If I correctly understand your question, given a sequence of length 62 you want to predict a sequence of length 8, in the sense that the order of your outputs have an importance, this is the case if you are doing some time series forcasting). In that case using a seq2seq model will be a good choice, here is a tutorial for this link. Globbaly, you nedd to implement an encoder and a decoder, here is en exemple of such an implemtation:

class EncoderRNN(nn.Module):
    def __init__(self, input_dim=42, hidden_dim=100):
        super(EncoderRNN, self).__init__()
        self.hidden_size = hidden_size

        self.lstm = nn.LSTM(input_dim, hidden_dim)

    def forward(self, input, hidden):
        output, hidden = self.lstm(input, hidden)
        return output, hidden

    def initHidden(self):
        return torch.zeros(1, 1, self.hidden_size, device=device)


class DecoderRNN(nn.Module):
    def __init__(self, hidden_dim, output_dim):
        super(DecoderRNN, self).__init__()
        self.hidden_dim = hidden_dim

        self.lstm = nn.LSTM(hidden_dim, hidden_dim)
        self.out = nn.Linear(hidden_dim, output_dim)
        self.softmax = nn.LogSoftmax(dim=1)

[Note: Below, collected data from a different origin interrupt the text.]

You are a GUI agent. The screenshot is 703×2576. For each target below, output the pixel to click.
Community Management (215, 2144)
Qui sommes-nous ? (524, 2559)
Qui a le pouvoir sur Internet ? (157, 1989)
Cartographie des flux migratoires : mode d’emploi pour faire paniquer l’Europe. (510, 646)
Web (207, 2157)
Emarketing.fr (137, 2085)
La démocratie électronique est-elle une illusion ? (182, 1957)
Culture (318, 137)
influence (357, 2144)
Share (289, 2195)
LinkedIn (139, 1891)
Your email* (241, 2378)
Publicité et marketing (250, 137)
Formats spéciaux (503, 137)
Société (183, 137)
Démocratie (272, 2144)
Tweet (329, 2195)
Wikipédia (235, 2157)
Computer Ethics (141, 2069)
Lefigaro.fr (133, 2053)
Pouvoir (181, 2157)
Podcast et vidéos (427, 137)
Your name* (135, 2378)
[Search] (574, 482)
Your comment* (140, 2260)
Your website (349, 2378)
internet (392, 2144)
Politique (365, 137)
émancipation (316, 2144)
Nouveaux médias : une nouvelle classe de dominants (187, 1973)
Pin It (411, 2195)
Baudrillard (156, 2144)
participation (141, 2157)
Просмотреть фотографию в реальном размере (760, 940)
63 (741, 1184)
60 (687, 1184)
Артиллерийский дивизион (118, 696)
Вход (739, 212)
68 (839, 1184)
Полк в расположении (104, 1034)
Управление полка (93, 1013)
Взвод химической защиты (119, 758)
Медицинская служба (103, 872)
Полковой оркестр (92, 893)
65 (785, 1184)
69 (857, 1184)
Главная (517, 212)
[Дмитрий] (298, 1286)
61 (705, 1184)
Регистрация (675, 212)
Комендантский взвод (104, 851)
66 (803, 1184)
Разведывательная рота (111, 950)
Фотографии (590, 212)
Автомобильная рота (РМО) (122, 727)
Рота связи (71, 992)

   def forward(self, input, hidden):
        output, hidden = self.lstm(input, hidden)
        output = self.softmax(self.out(output[0]))
        return output, hidden

   def initHidden(self):
        return torch.zeros(1, 1, self.hidden_size, device=device)

If your the order of your 8 outputs has no importance, then you can simply add a Linear layer with 8 units after the LSTM layer. You can use this code directly in that case

  class Net(nn.Module):
      def __init__(self, hidden_dim=100, input_dim=42, output_size=8):
          super(Net, self).__init__()
          self.hidden_dim = hidden_dim

          self.lstm = nn.LSTM(input_dim, hidden_dim, batch_first=True)

          # The linear layer that maps from hidden state space to tag space
          self.fc = nn.Linear(hidden_dim, output_size_size)

      def forward(self, seq):
          lstm_out, _ = self.lstm(seq)
          output = self.fc(lstm_out)
          return output